She and Sanchez said Fairview teachers and staff put athletes on a pedestal, sometimes bending the rules around mandatory attendance or discipline for athletes, who are high on the school’s social ladder, or pressuring groups like student council to prioritize promoting athletics over other school programs.
“Aidan just unveiled a much larger problem that was underneath,” Dellinger said of the allegations against the quarterback.
Dellinger is headed to Colorado College for her first semester in January, and Sanchez has started her freshman year at University of Colorado Boulder. But neither intends to let up on the Boulder Valley School District.
“We are not going away anytime soon,” Dellinger said. This fall, they’re working to rally current students and parents of students to their effort.
One parent already on board is Tracy Dundon, who said she was alarmed to hear how prevalent sexual misconduct is in the district.
“Parent involvement is going to be critical if there is to be any significant changes made within our district,” she said.

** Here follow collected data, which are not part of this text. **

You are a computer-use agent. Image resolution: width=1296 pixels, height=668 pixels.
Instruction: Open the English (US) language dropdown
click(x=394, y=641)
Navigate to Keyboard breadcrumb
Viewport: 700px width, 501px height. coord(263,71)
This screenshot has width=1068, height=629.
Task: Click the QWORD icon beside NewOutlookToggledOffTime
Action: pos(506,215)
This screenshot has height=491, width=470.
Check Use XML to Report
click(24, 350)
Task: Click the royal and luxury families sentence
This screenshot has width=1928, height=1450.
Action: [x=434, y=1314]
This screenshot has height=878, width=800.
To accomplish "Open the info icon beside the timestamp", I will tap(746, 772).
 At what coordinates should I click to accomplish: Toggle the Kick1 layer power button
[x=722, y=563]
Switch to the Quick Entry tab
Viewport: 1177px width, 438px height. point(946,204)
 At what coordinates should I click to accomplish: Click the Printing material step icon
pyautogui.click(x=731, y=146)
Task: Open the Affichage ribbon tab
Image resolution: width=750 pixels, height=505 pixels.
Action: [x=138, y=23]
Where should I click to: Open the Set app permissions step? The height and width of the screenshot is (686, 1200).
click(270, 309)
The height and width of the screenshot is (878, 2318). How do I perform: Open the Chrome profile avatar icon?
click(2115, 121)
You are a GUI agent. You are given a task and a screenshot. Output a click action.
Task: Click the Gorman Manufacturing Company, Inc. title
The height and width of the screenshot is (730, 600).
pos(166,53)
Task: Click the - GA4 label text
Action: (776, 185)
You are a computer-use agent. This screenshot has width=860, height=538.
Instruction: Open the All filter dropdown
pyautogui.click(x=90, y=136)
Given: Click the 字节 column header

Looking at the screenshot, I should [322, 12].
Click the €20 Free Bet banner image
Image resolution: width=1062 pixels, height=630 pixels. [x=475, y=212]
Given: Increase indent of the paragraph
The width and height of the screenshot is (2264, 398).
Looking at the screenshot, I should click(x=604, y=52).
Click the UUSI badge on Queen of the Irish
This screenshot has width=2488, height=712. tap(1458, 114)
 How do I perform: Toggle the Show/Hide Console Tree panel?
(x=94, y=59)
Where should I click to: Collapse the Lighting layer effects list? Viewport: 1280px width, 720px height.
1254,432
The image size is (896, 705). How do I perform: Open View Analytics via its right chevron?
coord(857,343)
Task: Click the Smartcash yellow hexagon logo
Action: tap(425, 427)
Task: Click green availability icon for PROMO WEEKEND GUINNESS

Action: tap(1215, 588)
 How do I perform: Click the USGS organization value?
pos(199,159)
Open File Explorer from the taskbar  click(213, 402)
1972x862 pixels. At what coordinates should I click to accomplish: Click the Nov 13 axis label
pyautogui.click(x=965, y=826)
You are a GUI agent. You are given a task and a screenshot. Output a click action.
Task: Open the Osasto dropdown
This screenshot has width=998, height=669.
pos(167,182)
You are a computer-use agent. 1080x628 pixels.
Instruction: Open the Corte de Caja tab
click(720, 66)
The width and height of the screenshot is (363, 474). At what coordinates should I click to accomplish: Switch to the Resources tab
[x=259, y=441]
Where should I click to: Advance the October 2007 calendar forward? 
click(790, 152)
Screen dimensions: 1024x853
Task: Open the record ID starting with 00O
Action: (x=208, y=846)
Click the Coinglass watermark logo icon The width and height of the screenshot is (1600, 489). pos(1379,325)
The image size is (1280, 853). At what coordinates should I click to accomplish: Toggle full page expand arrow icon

Parents who want to be involved can reach out through the new website Dellinger and Sanchez created this fall, “BVSD Survivors,” she said.
Sanchez and Dellinger have also started working with current students so they can continue the effort from within the schools. One such student, who asked not to be named to avoid retaliation from the school district, said she is in the fight for the long haul, even though she feels administrators may not be.
“They want to be able to do one thing and fix the problem and be able to move on,” she said. “But that’s not how this issue works at all.”